* **Data supplied**
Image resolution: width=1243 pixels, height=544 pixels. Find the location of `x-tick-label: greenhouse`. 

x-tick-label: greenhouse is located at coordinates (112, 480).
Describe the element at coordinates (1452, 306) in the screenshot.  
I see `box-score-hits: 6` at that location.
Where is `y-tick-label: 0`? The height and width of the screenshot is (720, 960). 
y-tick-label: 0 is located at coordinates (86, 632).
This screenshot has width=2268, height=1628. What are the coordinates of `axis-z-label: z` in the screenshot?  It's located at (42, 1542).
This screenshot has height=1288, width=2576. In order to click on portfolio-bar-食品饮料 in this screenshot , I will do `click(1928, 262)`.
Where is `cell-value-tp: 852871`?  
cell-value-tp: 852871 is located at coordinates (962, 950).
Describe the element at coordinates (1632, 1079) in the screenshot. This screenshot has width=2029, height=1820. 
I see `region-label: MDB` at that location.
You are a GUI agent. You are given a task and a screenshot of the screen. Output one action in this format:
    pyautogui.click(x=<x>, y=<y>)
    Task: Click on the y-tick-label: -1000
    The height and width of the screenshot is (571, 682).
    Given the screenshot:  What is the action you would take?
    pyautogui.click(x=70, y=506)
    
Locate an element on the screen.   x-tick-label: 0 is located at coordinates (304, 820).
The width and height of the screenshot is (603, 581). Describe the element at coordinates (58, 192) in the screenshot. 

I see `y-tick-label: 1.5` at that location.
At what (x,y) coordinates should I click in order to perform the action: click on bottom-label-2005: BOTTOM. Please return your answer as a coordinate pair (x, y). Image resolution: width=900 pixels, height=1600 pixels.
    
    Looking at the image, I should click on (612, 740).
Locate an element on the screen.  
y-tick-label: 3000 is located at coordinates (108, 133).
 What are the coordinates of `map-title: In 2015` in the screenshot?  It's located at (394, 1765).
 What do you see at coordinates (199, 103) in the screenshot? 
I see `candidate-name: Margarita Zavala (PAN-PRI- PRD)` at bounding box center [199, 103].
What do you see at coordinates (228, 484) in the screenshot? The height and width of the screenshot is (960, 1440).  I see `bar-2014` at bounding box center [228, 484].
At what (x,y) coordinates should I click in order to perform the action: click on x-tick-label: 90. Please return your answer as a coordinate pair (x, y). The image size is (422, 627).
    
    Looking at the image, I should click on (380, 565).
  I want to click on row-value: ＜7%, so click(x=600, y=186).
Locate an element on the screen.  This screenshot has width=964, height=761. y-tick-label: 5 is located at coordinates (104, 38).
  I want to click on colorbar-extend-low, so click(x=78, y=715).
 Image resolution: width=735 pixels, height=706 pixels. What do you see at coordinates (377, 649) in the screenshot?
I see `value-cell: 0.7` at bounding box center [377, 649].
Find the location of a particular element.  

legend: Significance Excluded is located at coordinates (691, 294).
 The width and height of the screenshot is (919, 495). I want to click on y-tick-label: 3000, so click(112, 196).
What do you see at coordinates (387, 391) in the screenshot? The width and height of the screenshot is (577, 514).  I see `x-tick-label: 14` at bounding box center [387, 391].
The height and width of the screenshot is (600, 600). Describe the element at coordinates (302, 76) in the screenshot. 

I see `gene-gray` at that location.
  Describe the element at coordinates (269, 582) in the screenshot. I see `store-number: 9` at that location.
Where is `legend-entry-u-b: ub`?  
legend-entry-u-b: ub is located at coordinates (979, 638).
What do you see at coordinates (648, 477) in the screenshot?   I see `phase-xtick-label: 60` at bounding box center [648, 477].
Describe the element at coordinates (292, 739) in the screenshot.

* **Exercise prompt**
Reproduce verbatim the lines of the listing starting at the line containing "is (720, 960)." and ending at the line containing "at (394, 1765).", including both of those lines.

* **Answer space**
Where is `y-tick-label: 0`? The height and width of the screenshot is (720, 960). 
y-tick-label: 0 is located at coordinates (86, 632).
This screenshot has width=2268, height=1628. What are the coordinates of `axis-z-label: z` in the screenshot?  It's located at (42, 1542).
This screenshot has height=1288, width=2576. In order to click on portfolio-bar-食品饮料 in this screenshot , I will do `click(1928, 262)`.
Where is `cell-value-tp: 852871`?  
cell-value-tp: 852871 is located at coordinates (962, 950).
Describe the element at coordinates (1632, 1079) in the screenshot. This screenshot has width=2029, height=1820. 
I see `region-label: MDB` at that location.
You are a GUI agent. You are given a task and a screenshot of the screen. Output one action in this format:
    pyautogui.click(x=<x>, y=<y>)
    Task: Click on the y-tick-label: -1000
    The height and width of the screenshot is (571, 682).
    Given the screenshot:  What is the action you would take?
    pyautogui.click(x=70, y=506)
    
Locate an element on the screen.   x-tick-label: 0 is located at coordinates (304, 820).
The width and height of the screenshot is (603, 581). Describe the element at coordinates (58, 192) in the screenshot. 

I see `y-tick-label: 1.5` at that location.
At what (x,y) coordinates should I click in order to perform the action: click on bottom-label-2005: BOTTOM. Please return your answer as a coordinate pair (x, y). Image resolution: width=900 pixels, height=1600 pixels.
    
    Looking at the image, I should click on (612, 740).
Locate an element on the screen.  
y-tick-label: 3000 is located at coordinates (108, 133).
 What are the coordinates of `map-title: In 2015` in the screenshot?  It's located at (394, 1765).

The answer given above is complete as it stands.